Easter 2020: Your state-by-state guide to retail trading rules


The annual Easter holiday period is right around the corner (at the end of this week, in fact), but with many Australian businesses already closed due to coronavirus restrictions, there’s understandably a different mood in the air. 

Cafes and restaurants across the country have switched to takeaway and delivery options only, while a growing number of retailers are temporarily closing their doors to keep staff and customers safe. 

Despite the restrictions, it’s still important for business owners to be aware of the public holiday trading rules and regulations at this time of the year, and the penalty rates that apply if your business is still open. 

Easter trading hours 2020

Retail trading hours for the Easter period vary by state, however, most of the states do have exemptions for small businesses, which means they can continue to trade over the extended break (as long as the coronavirus restrictions also allow it). 

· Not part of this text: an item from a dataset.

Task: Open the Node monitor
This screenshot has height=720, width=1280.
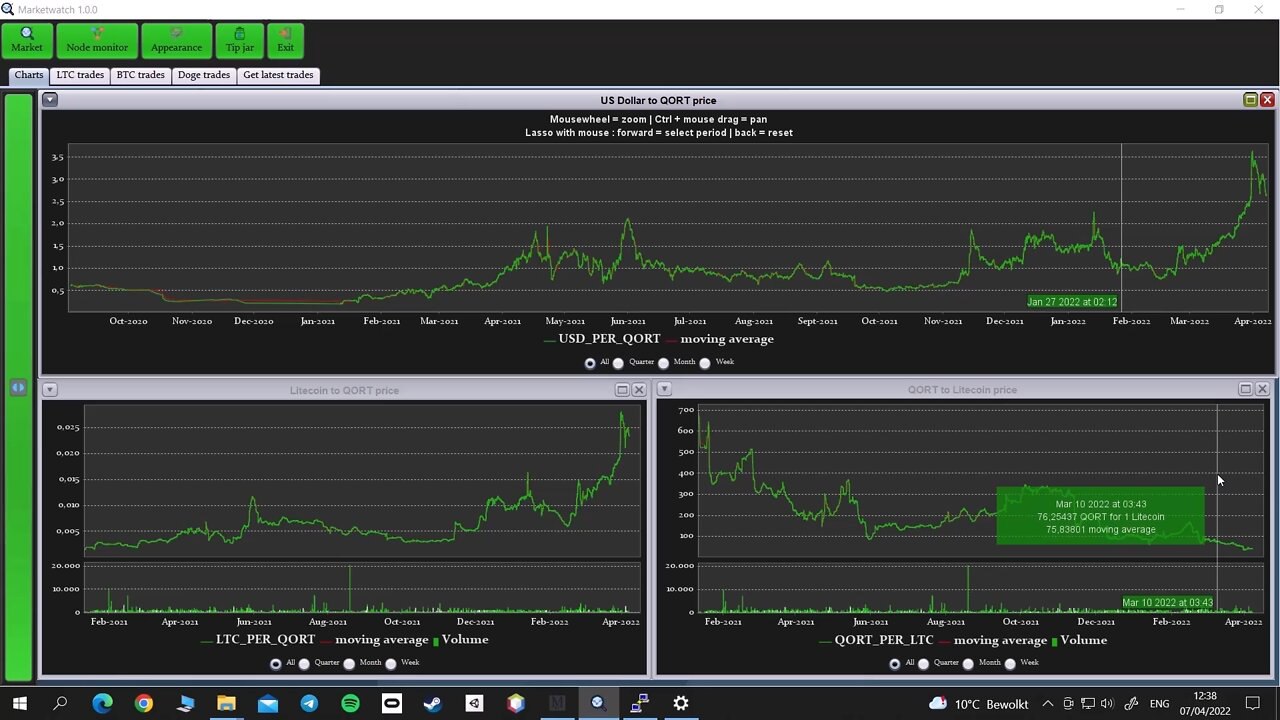Action: (97, 41)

Here are the upcoming public holidays business owners should be aware of:

  • Good Friday, April 10;
  • Easter Saturday, April 11;
  • Easter Sunday, April 12; and
  • Easter Monday, April 13.


In Victoria, Good Friday is a restricted trading day, which means only exempt businesses business can open. 

Exempt shops are those with 20 or fewer staff members employed in their shop, or 100 or fewer people employed across the entire business. There are certain types of businesses that are also exempt, and can therefore trade, including chemists, petrol shops, restaurants, cafes, takeaway outlets, service providers and hire outlets. 

Victoria also observes public holidays on Easter Saturday, Easter Sunday and Easter Monday, however, there are only trading restrictions in place for Good Friday. 

New South Wales

New South Wales follows similar trading guidelines to Victoria, with the four Easter days treated as public holidays. 

Trading restrictions are in place on Good Friday and Easter Sunday, which means non-exempt businesses cannot open. 

Under usual circumstances, supermarkets in NSW would need to adhere to restricted trading on Good Friday, however, due to the COVID-19 pandemic, the government is allowing supermarkets to operate all day, provided their staff have freely elected to work that day. 


Queensland has a complicated set of trading hour laws that mean retailers in one part of the state must observe different rules to others.

Independent retail shops that aren’t food and grocery retailers must close on Good Friday, with the state government advising that owners and operates of businesses that predominantly sell food or groceries are allowed to open their businesses from 7am on permitted trading days this year due to the COVID-19 pandemic. 

For an overview of the various trading hour restrictions across the state for non-exempt shops, click here

South Australia

Like Queensland, South Australia has a set of complex retail trading rules that determine which businesses can trade and when. 

The rules are based on locations, the size of shops and the retail category, and there is a lengthy list of exempt retailers. 

However, the SA government has made a number of changes to the trading rules this year, in response to COVID-19, and these new guidelines are summarised here

Western Australia

In Western Australia, small retail shops are exempt from most retail trading restrictions over Easter, and a small retail shop is defined as being “owned by up to six people who operate no more than four retail shops, in which up to 25 people work at any one time”.

Specialty retail shops are also exempt from most trading restrictions, including pharmacies, newsagents, and hardware, boating and craft shops. 

Non-exempt retailers must close on Good Friday, but the trading restrictions don’t cover restaurants, cafes, takeaway food shops and short-term markets.


Small retailers are able to trade without restrictions in Tasmania over Easter.

Good Friday and Easter Monday are observed as public holidays, as well as the Tuesday after Easter Monday, which this year falls on April 14. However, Easter Saturday and Easter Sunday are not considered public holidays. 

Australian Capital Territory

The Australian Capital Territory observes the four days between Good Friday and Easter Monday as public holidays. There are currently no trading restrictions in place for the Easter period.

Northern Territory

The Northern Territory observes Good Friday, Easter Saturday and Easter Monday as public holidays, however, Easter Sunday is not considered a public holiday. 

There are currently no trading restrictions in place across the Easter period.

Penalty rates 

For retailers that do trade over the Easter public holidays, it is important to remember penalty rates do apply. 

Check out the Fair Work Ombudsman’s pay calculator if you need help determining staff entitlements during the Easter period.